Information provided:
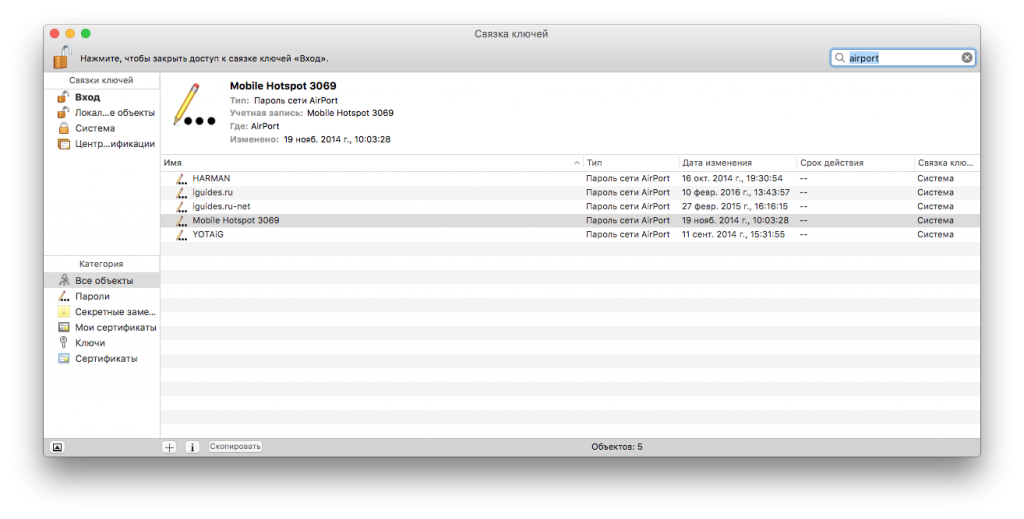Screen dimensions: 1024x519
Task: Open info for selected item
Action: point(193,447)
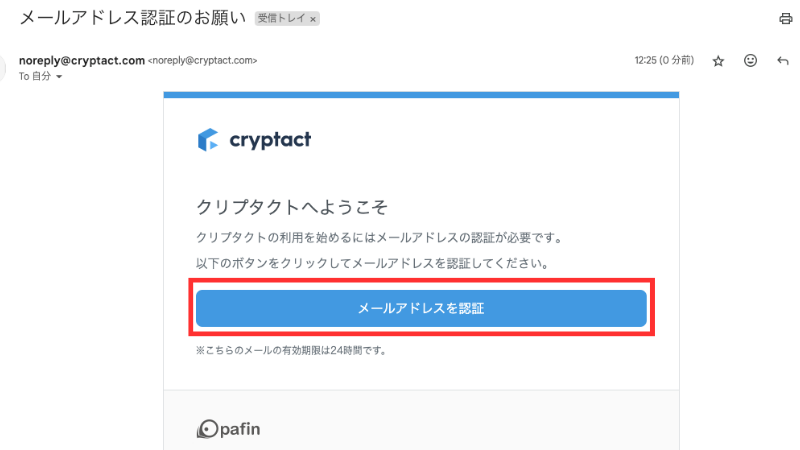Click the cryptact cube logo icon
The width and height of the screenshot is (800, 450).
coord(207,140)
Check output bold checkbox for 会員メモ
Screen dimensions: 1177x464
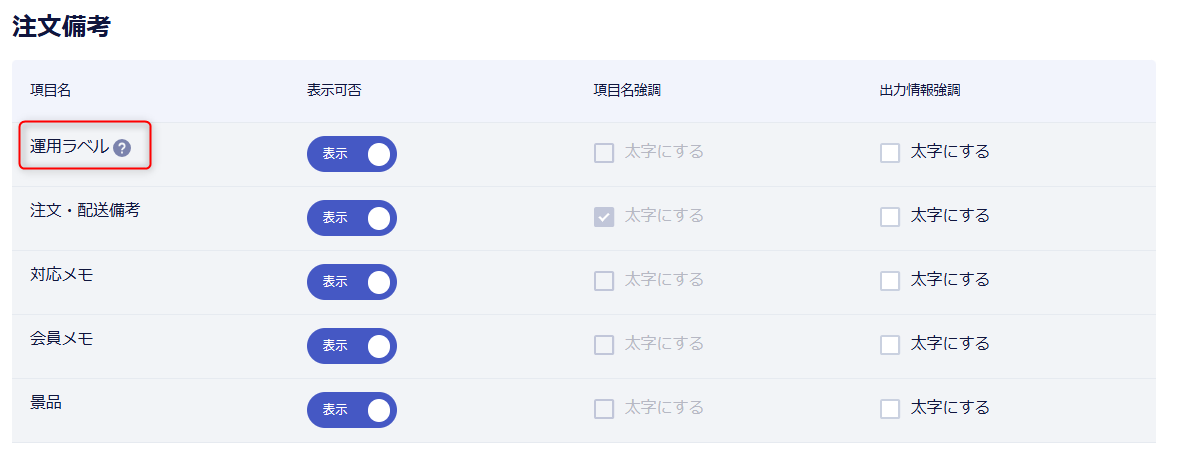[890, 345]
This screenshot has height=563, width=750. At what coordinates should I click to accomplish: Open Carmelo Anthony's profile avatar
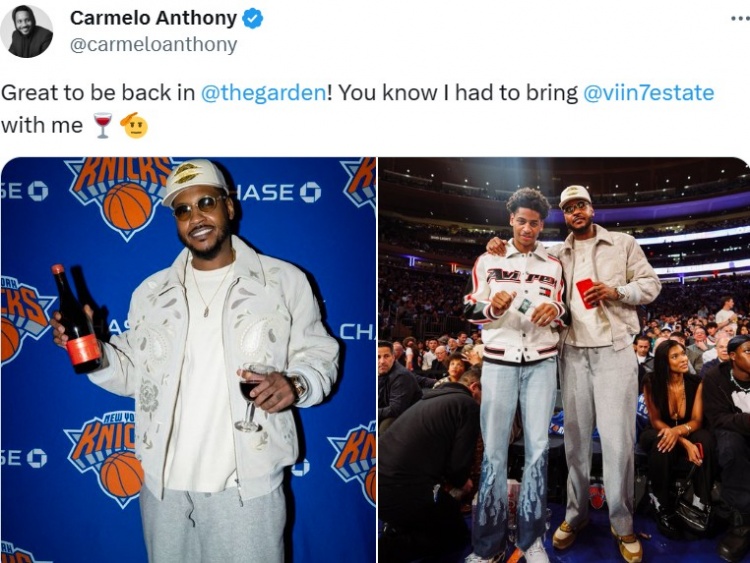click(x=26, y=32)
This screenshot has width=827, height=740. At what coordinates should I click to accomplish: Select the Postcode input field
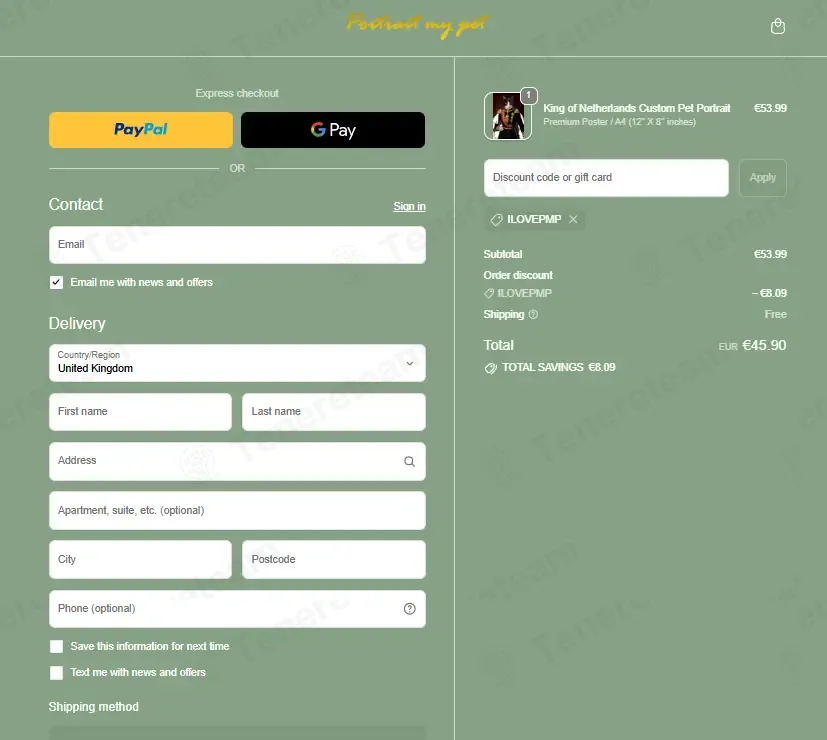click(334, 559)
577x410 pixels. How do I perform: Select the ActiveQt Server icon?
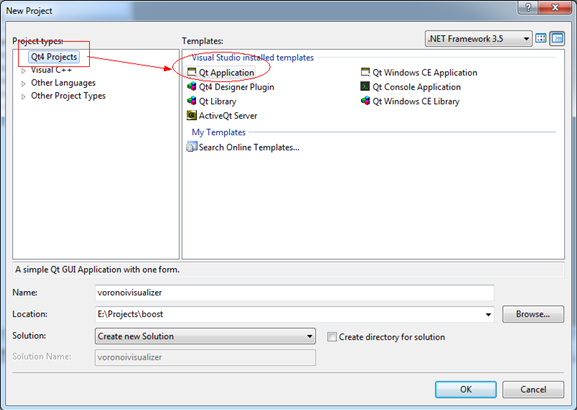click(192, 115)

Try it: All lines from the one containing "Check output bold checkbox for 会員メモ" through the final line of the entries above are to be copied exactly; the pictures are not.

Output:
Check output bold checkbox for 会員メモ
Screen dimensions: 1177x464
[890, 345]
This screenshot has height=563, width=750. At what coordinates should I click to accomplish: Open Carmelo Anthony's profile avatar
click(x=26, y=32)
This screenshot has width=827, height=740. At what coordinates should I click to accomplish: Select the Postcode input field
click(334, 559)
577x410 pixels. How do I perform: Select the ActiveQt Server icon?
click(192, 115)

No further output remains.